### Page text
Because humans will not survive once our companion species have gone. (Ref) And that’s not even mentioning the inherent beauty of these creatures and their lives… CCC plans to shift back to using glyphosphate to spray the verges and keep the place tidy.
We say: Don’t do it! Review your spray programme and massively reduce it. Save money and protect the health of CCC workers and the public by using far less spray. Let the verges get weedy. There’s absolutely no reason to spray round trees and shrubs – just mow round them. Have a policy that assumes weeds will be left unless there’s a compelling reason to remove them, and have a policy to remove by other means than herbicide unless a compelling reason to use it.
And when the Red Zone is CCC- managed, CCC has a huge opportunity to bring back insect habitat by getting rid of the forlorn dead-zones surrounding every constantly sprayed tree and shrub right now (check Red Zone status). It’s being done elsewhere – many UK councils now deliberately leave verges and public reserves weedy and unsprayed (refs). It means a shift in CCC Parks’ mind-set.

[Items from a dataset]
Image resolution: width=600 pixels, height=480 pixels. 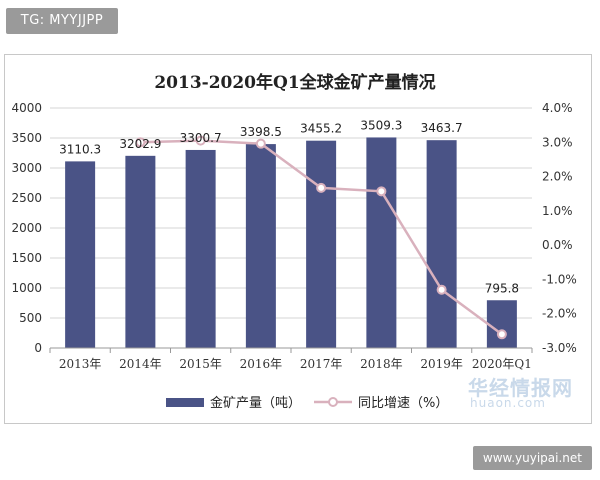 I want to click on watermark-footer: www.yuyipai.net, so click(x=532, y=458).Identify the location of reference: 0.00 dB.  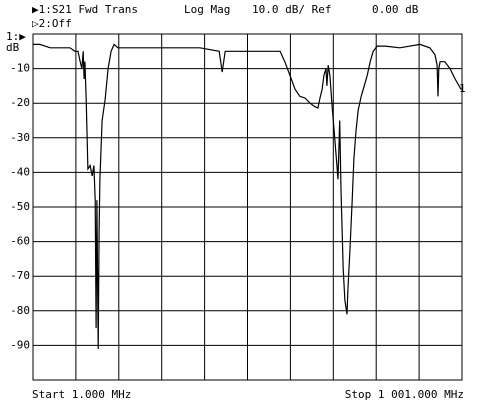
(396, 10).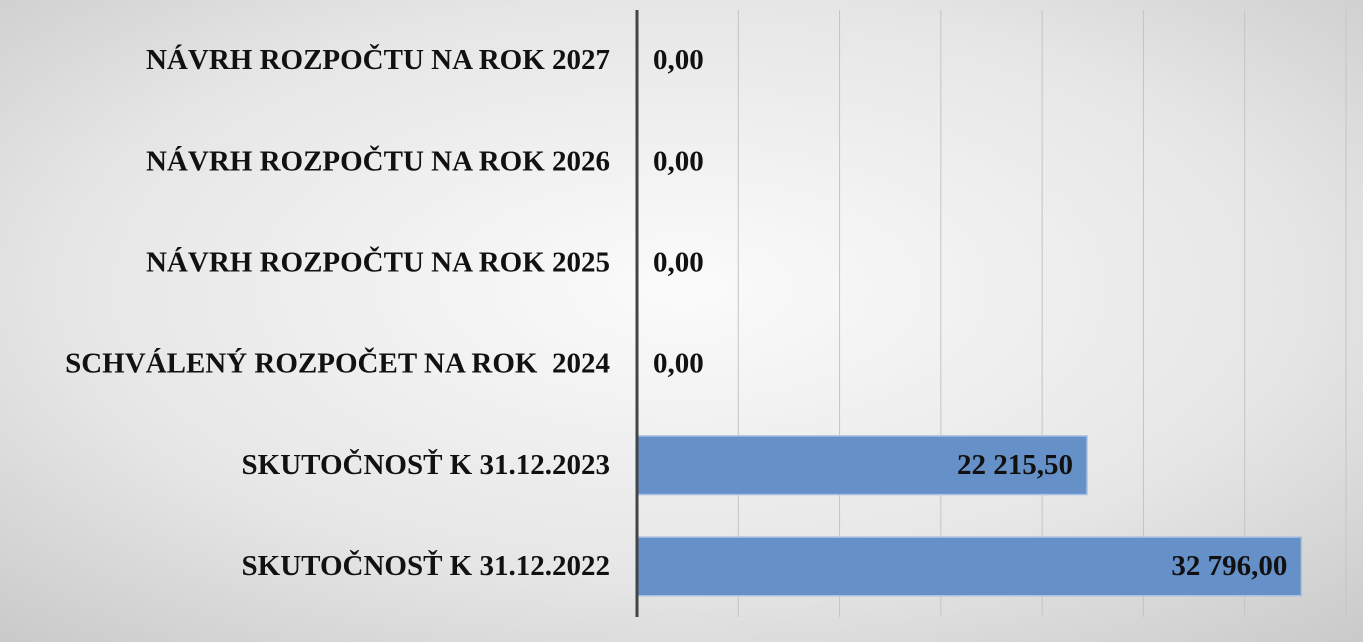 The image size is (1363, 642). I want to click on value-label: 32 796,00, so click(1229, 566).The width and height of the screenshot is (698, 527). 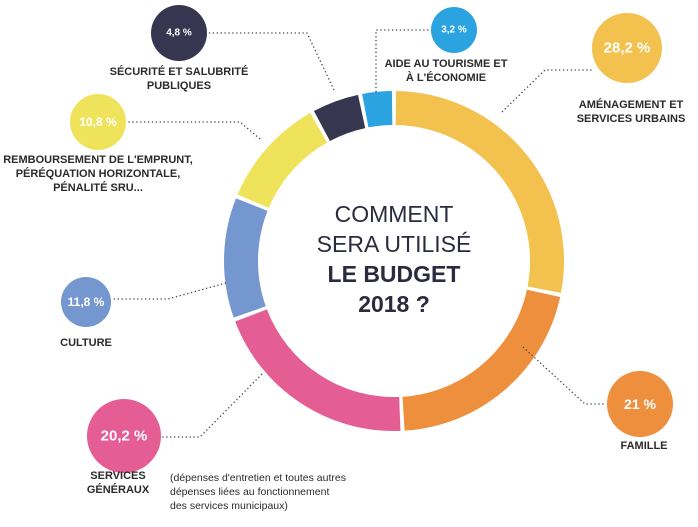 I want to click on category-label-remboursement: REMBOURSEMENT DE L'EMPRUNT,, so click(x=98, y=160).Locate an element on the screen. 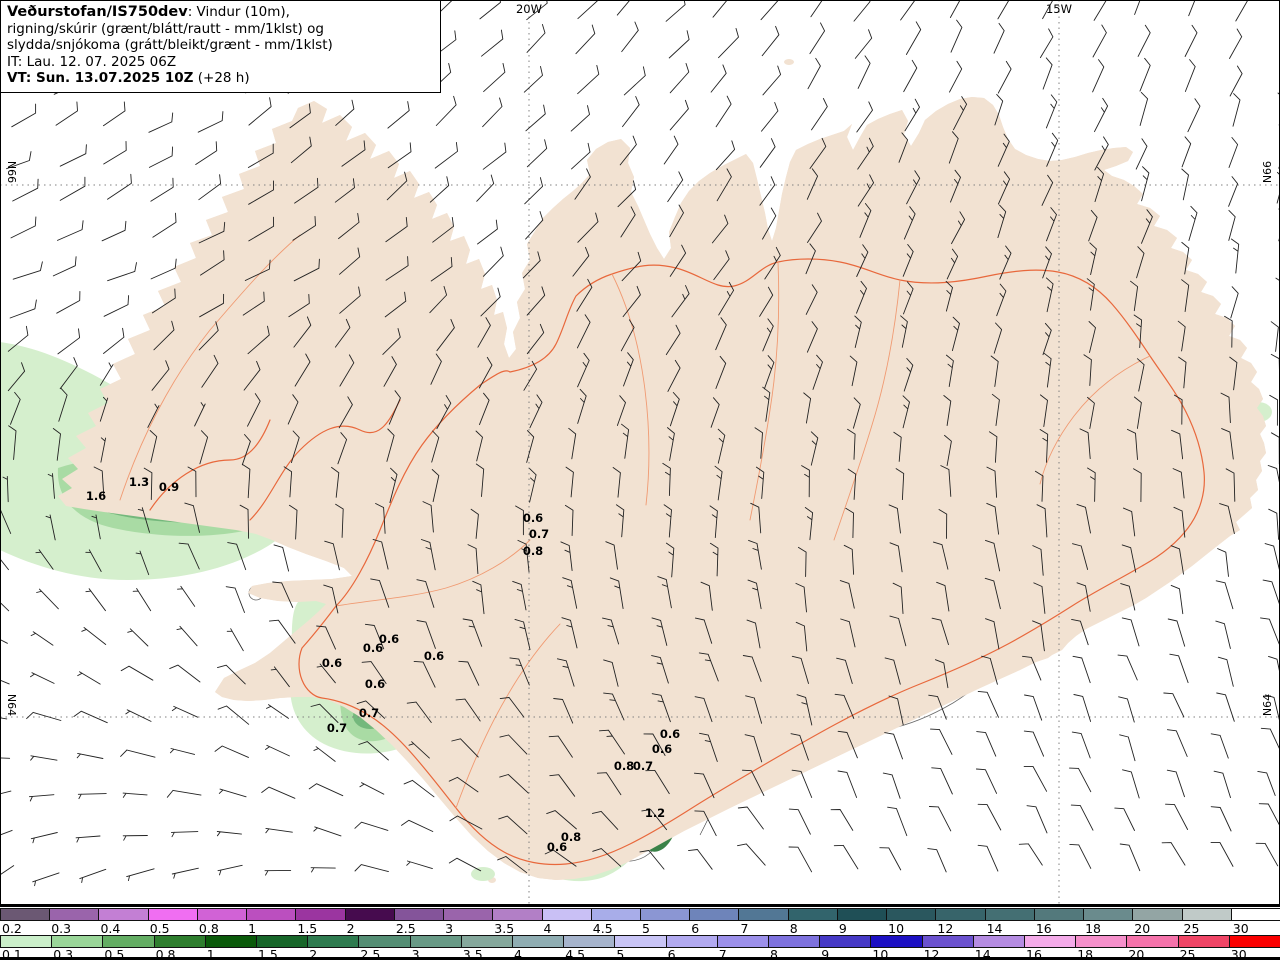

### Directions
1) According to the text on verge spraying, what should be done around trees and shrubs instead of spraying?
2) Carry on the text on verge spraying from where it stops.

### Per-task outputs
1) Mow round them.

2)
It means CCC educating the public that what you are leaving round those trees, or on that verge is not a messy bunch of weeds, it is a bijou set of apartments for very small fellow citizens. Seriously. Because that IS what they are. If we, along with other species on this planet, are to survive the current climate and ecological crisis, we must rapidly shift our thinking to understand the interweaving of their lives with ours.
Then we will protect them as we protect our own. Plus it should be cheaper. What’s not to like?